Now, as a result of detailed reporting by Jeryl Bier, Warren’s past as a special education teacher is coming under scrutiny due to the 2020 candidate telling conflicting versions of her eventual departure from the job. At a campaign event a few months back, the Massachusetts senator discussed how she was released from a special needs teaching job by her male supervisor due to the fact that she was “visibly pregnant.”

‘I loved it [the job], and I would probably still be doing it today but back in the day, before unions, the principal, by the time we got to the end of the first year, I was visibly pregnant,’ she said. ‘And the principal did what principals did in those days: they wished you luck, showed you the door, and hired someone else for the job. And there went my dream.’

Warren’s story intended to underscore the type of sexual discrimination that women might face in the workforce as a result of pregnancy. But her story is inconsistent with a rendition that she shared with previous audiences.

As Bier reports, 12 years ago, at a University of California at Berkeley event titled “Conversations with History,” Warren attributed her job loss to failing to have the proper training to continue her job; up to that point, she had relied upon an “emergency certificate” to teach.

I was married at nineteen and graduated from college after I’d married, and my first year post-graduation I worked in a public school system with the children with disabilities. I did that for a year, and then that summer I didn’t have the education courses, so I was on an ’emergency certificate,’ it was called. I went back to graduate school and took a couple of courses in education and said, ‘I don’t think this is going to work out for me.’ I was pregnant with my first baby, so I had a baby and stayed home for a couple of years, and I was really casting about, thinking, ‘What am I going to do?’ My husband’s view of it was, ‘Stay home.

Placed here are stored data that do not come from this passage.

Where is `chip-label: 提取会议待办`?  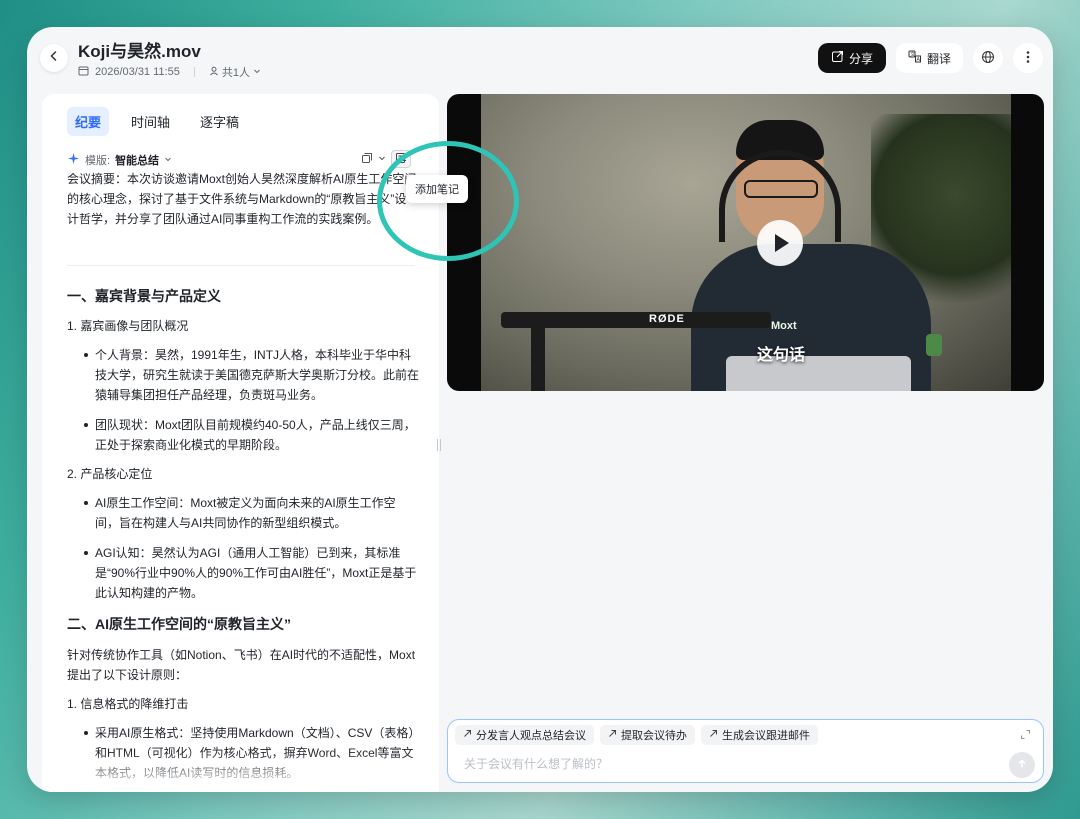 chip-label: 提取会议待办 is located at coordinates (654, 736).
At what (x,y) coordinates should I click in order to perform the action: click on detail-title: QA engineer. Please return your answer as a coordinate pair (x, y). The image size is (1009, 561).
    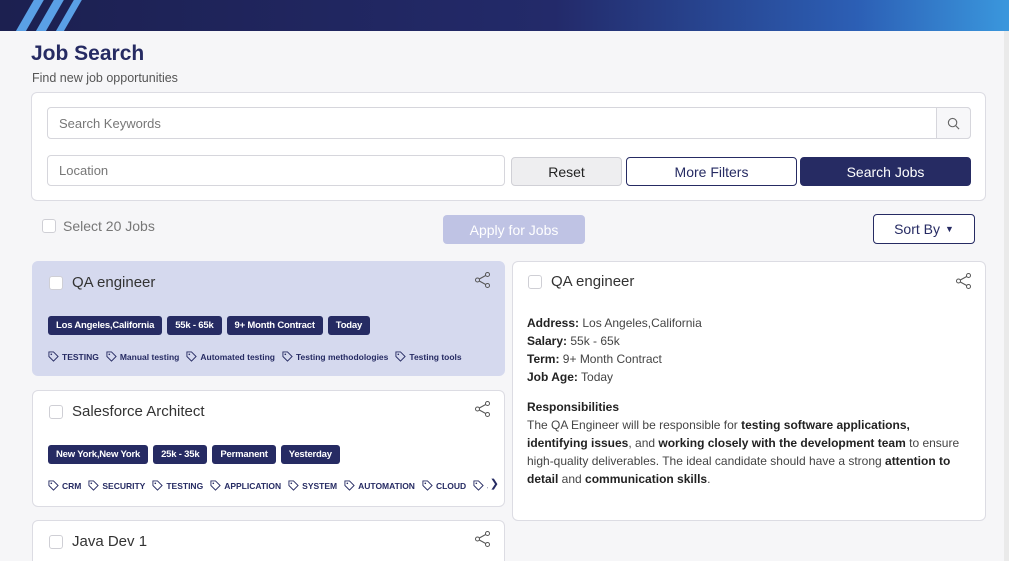
    Looking at the image, I should click on (593, 282).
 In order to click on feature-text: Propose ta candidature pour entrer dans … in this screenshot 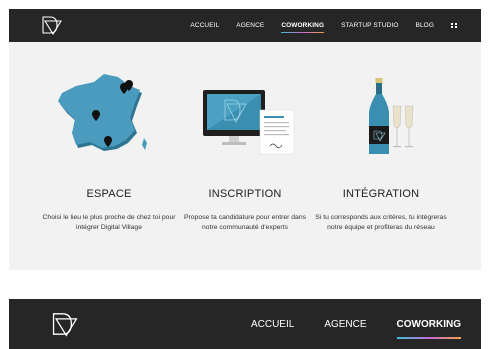, I will do `click(245, 222)`.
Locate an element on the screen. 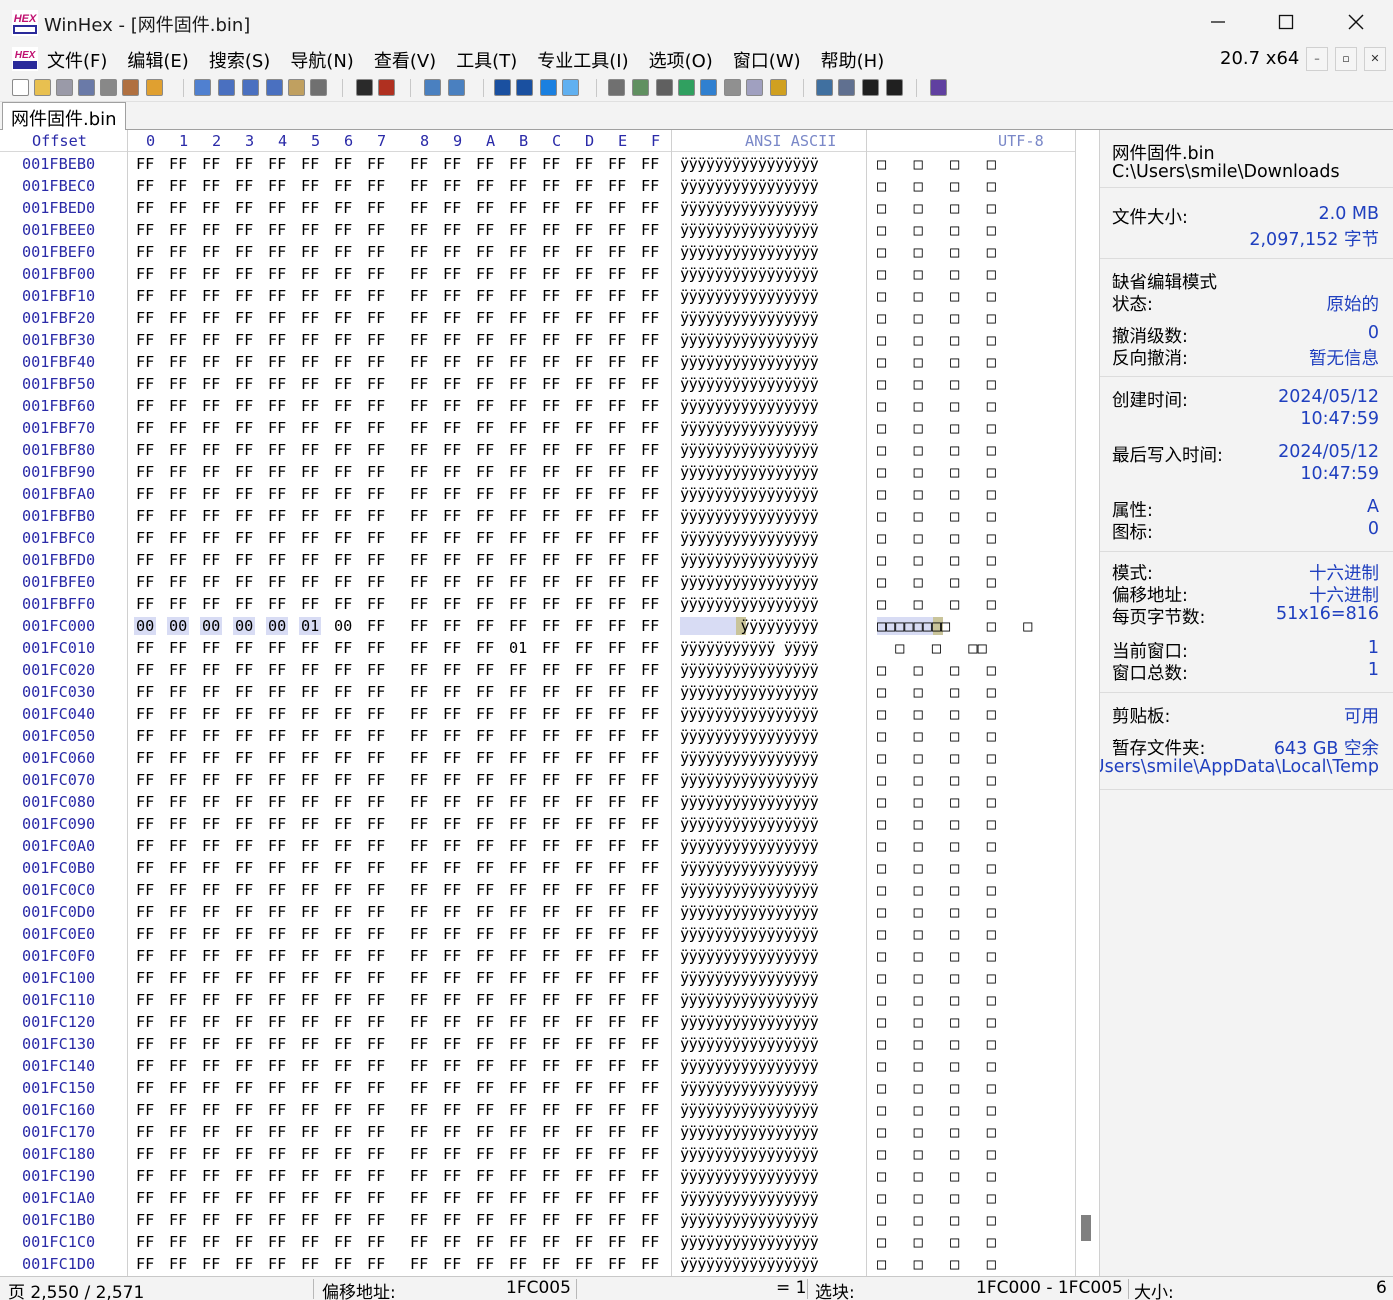 This screenshot has height=1300, width=1393. print-icon is located at coordinates (108, 88).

We have children, we’ll have more children, you’ll love this.’ And I was very restless about it.

Warren’s initial tale probably would have served as an effective push for occupational licensing reform more than anything else. But, as Bier points out, her later depiction paints a far more troubling picture—a woman forced to forfeit her dreams due to a male boss discriminating against her for being pregnant. Instead of featuring a woman in need of credentials and still unsure about her career path, the second version—and the one she continues to peddle—highlights an act of discrimination and the destruction of a woman’s career ambitions.

As Bier points out, Warren has shared the second version at multiple events this year alone—in May at a speaking engagement at Laney College, and in mid-September during a Democratic primary debate. Prior to that, she told the more gut-wrenching version both in her 2014 book “A Fighting Chance” and at a National Women’s Law Center event in 2017.

Both of Warren’s employment snafus point to perhaps a larger problem—a willingness to falsify history in order to gain admission into a protected class of individuals, whether it be identifying as a Native American or as a working pregnant woman. In both instances, Warren didn’t merely tweak details in order to tell a more compelling story; rather, she invented elements that became pivotal to telling the story itself.

Unsurprisingly, not one left-leaning mainstream media outlet has challenged Warren’s claim of employment discrimination, despite numerous speeches on the record revealing a glaring discrepancy between the two versions she has put forth.  But, as Michael Brendan Dougherty has argued in National Review in relation to Warren’s false claims to Native American heritage, people should care about these instances. Indeed, enough of them placed together paint an unflattering picture about what Warren thinks is suitable to fake in order to paint herself in a more sympathetic light.

We should support women who face discrimination as a result of being pregnant and speak openly against such bad-faith practices. One way we can do that is by challenging those who might falsely claim to be victims of such discrimination.